- Prompt: How many lines in the material below contain the string "perform", with case counting? Reply with the number alone.
━━━ Data supplied
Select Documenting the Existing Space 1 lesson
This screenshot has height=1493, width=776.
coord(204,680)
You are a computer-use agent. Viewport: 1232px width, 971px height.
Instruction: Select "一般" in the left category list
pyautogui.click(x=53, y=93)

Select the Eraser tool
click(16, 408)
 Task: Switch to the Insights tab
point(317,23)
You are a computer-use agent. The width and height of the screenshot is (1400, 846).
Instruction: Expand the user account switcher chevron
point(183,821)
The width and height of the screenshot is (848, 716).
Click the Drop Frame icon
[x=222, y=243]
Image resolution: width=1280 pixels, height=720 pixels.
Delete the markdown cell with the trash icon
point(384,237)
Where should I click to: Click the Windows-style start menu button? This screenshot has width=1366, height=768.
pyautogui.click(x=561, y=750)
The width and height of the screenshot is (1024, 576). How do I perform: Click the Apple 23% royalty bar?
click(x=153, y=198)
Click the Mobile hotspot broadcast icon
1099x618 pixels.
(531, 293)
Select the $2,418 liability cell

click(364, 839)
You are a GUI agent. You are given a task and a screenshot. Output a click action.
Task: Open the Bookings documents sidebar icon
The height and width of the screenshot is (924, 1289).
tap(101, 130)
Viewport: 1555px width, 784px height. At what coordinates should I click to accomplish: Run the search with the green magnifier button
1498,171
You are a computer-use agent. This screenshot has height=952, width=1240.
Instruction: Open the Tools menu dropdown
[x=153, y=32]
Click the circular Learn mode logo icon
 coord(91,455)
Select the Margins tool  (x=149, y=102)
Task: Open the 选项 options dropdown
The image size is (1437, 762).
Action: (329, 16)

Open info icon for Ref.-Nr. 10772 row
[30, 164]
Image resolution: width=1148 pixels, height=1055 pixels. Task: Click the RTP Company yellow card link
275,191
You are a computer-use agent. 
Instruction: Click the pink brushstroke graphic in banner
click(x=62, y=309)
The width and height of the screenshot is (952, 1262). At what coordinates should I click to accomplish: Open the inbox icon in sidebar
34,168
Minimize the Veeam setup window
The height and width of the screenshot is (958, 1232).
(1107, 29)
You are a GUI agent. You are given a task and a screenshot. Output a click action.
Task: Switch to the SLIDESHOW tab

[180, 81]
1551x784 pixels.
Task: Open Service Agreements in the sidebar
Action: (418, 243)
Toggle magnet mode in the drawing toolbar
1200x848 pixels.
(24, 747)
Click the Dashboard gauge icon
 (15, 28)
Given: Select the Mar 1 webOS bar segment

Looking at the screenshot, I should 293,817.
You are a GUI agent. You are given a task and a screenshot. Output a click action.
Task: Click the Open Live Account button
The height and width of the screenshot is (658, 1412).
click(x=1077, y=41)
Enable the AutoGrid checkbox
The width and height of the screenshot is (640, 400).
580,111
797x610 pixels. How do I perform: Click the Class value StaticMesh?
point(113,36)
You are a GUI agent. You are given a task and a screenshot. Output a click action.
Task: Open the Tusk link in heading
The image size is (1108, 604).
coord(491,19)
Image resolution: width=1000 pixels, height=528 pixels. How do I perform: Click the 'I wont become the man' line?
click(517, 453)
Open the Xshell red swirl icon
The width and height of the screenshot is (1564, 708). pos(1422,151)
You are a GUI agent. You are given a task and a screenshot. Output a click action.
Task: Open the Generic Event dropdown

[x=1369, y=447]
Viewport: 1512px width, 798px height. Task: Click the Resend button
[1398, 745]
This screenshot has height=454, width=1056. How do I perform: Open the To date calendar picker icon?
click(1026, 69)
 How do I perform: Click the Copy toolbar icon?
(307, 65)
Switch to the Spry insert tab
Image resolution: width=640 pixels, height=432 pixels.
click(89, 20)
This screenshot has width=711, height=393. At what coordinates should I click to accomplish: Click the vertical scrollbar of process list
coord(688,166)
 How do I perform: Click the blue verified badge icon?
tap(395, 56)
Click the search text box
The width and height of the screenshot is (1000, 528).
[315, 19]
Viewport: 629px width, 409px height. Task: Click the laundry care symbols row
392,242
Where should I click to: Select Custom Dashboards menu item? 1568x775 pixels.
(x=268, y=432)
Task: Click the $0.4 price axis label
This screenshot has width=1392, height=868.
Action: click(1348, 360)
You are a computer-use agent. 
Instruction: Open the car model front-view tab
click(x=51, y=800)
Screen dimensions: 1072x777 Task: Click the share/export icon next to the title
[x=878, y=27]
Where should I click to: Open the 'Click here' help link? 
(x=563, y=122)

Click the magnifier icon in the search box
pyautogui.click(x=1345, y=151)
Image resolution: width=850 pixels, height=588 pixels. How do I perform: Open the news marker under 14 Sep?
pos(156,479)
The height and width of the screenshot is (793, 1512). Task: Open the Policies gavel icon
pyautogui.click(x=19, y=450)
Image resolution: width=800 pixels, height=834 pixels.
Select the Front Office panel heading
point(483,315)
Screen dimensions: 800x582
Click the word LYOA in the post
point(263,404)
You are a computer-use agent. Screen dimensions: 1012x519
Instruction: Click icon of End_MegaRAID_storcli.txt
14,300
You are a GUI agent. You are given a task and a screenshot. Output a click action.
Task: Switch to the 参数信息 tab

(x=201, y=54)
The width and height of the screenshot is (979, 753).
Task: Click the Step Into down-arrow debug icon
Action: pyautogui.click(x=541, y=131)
━━━━━━
- Solution: 7